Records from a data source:
──────────────────────────────

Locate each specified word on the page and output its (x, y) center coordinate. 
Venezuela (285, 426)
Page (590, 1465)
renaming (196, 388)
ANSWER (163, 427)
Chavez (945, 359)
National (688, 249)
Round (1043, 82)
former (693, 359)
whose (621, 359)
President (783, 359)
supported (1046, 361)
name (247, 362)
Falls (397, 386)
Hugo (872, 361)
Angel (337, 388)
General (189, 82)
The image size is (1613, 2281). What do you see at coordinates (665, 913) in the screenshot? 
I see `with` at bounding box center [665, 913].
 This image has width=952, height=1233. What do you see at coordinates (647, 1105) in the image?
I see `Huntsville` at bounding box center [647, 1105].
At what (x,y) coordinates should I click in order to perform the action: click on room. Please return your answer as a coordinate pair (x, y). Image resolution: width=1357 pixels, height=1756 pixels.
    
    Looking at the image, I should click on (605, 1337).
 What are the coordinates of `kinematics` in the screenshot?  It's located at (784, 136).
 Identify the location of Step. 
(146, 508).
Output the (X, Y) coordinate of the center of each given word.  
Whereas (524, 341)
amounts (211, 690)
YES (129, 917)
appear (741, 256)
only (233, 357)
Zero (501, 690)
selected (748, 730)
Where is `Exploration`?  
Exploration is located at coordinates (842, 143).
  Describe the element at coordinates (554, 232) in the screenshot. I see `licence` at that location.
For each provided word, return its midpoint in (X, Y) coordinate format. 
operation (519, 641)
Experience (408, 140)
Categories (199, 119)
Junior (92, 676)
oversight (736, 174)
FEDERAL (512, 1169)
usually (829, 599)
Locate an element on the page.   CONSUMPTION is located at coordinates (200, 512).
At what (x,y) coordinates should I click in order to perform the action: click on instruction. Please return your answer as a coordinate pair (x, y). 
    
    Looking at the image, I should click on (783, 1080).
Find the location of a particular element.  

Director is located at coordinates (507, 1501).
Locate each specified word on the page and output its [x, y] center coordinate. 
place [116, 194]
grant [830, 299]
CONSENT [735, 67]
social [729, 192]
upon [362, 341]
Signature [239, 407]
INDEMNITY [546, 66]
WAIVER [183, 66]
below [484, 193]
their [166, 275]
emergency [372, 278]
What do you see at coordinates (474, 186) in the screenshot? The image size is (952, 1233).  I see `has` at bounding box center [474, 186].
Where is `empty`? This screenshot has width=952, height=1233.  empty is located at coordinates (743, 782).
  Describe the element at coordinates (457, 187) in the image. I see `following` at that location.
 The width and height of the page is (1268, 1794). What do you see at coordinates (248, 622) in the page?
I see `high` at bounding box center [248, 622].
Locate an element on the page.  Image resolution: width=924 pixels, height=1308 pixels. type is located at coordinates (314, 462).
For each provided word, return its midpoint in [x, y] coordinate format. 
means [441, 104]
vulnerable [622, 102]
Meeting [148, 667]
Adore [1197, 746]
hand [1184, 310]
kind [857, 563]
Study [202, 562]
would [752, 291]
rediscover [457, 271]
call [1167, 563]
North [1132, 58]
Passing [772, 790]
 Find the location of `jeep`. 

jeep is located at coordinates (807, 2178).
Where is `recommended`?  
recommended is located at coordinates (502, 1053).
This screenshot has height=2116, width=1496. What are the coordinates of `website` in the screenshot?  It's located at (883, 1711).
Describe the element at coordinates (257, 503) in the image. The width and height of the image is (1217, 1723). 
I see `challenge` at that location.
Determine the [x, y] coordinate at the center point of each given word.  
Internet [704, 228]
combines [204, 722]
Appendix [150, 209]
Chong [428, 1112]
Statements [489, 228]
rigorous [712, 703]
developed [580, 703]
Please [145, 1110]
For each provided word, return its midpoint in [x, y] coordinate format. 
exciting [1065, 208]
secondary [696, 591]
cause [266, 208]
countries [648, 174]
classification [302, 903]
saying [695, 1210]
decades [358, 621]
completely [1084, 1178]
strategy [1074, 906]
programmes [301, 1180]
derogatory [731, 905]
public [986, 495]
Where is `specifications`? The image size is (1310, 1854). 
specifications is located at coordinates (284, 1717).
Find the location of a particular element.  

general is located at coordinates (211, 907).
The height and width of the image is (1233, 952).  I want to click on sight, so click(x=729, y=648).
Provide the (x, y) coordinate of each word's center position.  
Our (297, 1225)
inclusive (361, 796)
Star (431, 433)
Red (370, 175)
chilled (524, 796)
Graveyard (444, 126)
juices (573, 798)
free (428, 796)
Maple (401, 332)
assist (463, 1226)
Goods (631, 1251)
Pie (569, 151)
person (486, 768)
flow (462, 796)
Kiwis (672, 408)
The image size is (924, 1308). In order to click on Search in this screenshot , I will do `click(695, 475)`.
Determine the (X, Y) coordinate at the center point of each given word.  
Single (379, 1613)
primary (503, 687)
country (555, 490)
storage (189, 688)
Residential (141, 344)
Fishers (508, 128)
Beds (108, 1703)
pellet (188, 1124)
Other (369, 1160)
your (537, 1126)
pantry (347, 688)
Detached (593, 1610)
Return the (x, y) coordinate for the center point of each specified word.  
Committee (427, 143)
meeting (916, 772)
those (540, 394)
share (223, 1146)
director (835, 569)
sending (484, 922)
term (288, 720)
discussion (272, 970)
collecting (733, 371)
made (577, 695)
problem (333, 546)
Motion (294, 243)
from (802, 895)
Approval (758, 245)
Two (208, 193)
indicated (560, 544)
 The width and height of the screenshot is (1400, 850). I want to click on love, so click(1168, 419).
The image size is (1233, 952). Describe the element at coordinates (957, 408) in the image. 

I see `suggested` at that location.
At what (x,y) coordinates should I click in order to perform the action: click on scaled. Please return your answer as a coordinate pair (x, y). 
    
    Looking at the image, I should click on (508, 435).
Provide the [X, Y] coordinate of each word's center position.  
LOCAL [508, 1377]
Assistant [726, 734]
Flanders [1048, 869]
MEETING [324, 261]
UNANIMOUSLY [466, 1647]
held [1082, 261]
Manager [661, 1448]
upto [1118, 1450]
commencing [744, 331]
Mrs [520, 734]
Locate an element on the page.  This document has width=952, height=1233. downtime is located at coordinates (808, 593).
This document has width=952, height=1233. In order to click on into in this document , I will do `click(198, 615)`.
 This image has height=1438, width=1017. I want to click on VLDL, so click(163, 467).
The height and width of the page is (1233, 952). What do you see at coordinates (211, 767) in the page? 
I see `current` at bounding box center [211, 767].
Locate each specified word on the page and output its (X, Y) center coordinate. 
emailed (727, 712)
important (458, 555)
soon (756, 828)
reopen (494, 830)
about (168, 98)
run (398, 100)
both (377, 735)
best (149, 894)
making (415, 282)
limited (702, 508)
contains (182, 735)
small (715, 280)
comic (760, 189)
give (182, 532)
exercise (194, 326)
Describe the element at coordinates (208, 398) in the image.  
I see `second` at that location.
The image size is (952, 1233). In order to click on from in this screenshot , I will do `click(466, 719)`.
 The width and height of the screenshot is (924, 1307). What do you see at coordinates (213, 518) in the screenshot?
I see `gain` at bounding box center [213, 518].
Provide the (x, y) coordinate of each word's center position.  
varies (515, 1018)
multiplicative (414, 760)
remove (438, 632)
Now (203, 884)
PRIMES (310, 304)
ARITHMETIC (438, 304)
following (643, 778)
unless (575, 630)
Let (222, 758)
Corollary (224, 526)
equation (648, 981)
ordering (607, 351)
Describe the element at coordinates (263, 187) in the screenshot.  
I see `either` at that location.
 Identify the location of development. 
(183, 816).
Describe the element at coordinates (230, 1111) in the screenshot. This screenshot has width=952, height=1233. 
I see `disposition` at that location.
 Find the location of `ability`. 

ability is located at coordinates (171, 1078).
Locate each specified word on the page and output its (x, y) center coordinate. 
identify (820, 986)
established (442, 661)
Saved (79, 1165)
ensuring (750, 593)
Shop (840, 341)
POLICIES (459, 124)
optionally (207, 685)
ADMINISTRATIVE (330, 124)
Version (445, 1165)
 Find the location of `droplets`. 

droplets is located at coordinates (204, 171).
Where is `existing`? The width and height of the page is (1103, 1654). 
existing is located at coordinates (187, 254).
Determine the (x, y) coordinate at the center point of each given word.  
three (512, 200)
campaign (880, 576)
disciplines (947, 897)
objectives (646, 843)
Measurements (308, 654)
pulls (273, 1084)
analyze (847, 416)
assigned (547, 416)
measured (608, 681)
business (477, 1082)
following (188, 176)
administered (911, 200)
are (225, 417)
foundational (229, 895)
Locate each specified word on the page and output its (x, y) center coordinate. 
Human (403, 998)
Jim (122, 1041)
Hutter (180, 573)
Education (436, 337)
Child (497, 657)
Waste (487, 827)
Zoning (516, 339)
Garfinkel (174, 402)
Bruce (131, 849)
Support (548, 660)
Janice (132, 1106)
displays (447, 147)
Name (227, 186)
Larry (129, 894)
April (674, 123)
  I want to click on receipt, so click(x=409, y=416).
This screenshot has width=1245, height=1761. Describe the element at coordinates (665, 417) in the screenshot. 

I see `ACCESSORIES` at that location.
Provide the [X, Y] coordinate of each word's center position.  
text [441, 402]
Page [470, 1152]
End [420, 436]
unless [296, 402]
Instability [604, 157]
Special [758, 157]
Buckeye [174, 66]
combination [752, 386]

──────────────────────────────

Reproduce the listing above without any change, from the line with "decades [358, 621]" to the line with "chilled (524, 796)", including both of those lines.

Output for this exercise -
decades [358, 621]
completely [1084, 1178]
strategy [1074, 906]
programmes [301, 1180]
derogatory [731, 905]
public [986, 495]
Where is `specifications`? The image size is (1310, 1854). 
specifications is located at coordinates (284, 1717).
Find the location of a particular element.  

general is located at coordinates (211, 907).
The height and width of the image is (1233, 952).  I want to click on sight, so click(x=729, y=648).
Provide the (x, y) coordinate of each word's center position.  
Our (297, 1225)
inclusive (361, 796)
Star (431, 433)
Red (370, 175)
chilled (524, 796)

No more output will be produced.